## Required work
Copy out every line in the entries below that includes "badge".

Saved entries:
=== Begin Enclosure ===

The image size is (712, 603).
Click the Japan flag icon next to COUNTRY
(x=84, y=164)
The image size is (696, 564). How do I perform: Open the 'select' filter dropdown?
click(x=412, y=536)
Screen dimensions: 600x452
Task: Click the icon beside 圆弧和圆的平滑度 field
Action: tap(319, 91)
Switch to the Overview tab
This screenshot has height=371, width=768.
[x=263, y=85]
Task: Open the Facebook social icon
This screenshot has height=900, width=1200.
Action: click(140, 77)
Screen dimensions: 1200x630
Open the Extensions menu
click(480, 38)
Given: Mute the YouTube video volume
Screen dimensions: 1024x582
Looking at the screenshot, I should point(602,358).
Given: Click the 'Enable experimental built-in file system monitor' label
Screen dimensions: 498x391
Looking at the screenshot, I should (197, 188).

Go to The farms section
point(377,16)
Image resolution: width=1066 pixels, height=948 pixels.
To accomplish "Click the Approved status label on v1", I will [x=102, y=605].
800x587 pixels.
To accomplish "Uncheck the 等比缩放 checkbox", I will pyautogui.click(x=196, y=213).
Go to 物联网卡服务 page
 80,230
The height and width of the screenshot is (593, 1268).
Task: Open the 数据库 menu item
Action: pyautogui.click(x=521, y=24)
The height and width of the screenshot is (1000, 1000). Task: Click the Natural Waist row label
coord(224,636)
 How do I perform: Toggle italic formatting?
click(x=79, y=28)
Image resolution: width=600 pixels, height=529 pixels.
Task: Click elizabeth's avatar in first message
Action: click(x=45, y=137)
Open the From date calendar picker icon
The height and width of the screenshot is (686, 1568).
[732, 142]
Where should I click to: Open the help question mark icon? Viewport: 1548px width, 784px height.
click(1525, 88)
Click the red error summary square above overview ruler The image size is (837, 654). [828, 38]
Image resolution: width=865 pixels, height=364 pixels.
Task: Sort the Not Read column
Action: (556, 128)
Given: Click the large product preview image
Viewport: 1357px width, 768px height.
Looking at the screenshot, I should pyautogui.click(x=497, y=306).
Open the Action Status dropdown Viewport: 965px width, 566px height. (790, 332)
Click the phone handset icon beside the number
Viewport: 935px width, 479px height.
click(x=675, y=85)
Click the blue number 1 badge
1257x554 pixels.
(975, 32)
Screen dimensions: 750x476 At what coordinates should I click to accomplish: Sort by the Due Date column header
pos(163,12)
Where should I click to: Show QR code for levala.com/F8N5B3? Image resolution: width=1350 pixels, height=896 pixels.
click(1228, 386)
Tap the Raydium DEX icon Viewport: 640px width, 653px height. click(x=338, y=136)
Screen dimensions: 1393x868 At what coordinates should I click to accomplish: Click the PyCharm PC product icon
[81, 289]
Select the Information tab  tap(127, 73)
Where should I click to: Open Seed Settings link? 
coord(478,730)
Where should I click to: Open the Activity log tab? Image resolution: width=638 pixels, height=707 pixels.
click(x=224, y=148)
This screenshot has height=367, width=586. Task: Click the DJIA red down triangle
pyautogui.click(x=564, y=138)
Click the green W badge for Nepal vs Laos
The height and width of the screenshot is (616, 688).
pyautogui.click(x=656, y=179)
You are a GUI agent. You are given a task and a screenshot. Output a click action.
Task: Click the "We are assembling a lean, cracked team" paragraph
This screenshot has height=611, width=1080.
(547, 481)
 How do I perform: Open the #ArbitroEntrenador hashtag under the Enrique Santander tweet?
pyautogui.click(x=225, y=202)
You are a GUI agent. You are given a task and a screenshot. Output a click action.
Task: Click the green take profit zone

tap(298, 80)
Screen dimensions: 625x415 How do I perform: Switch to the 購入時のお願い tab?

=== End Enclosure ===

## Written response
Click the blue number 1 badge
Click the green W badge for Nepal vs Laos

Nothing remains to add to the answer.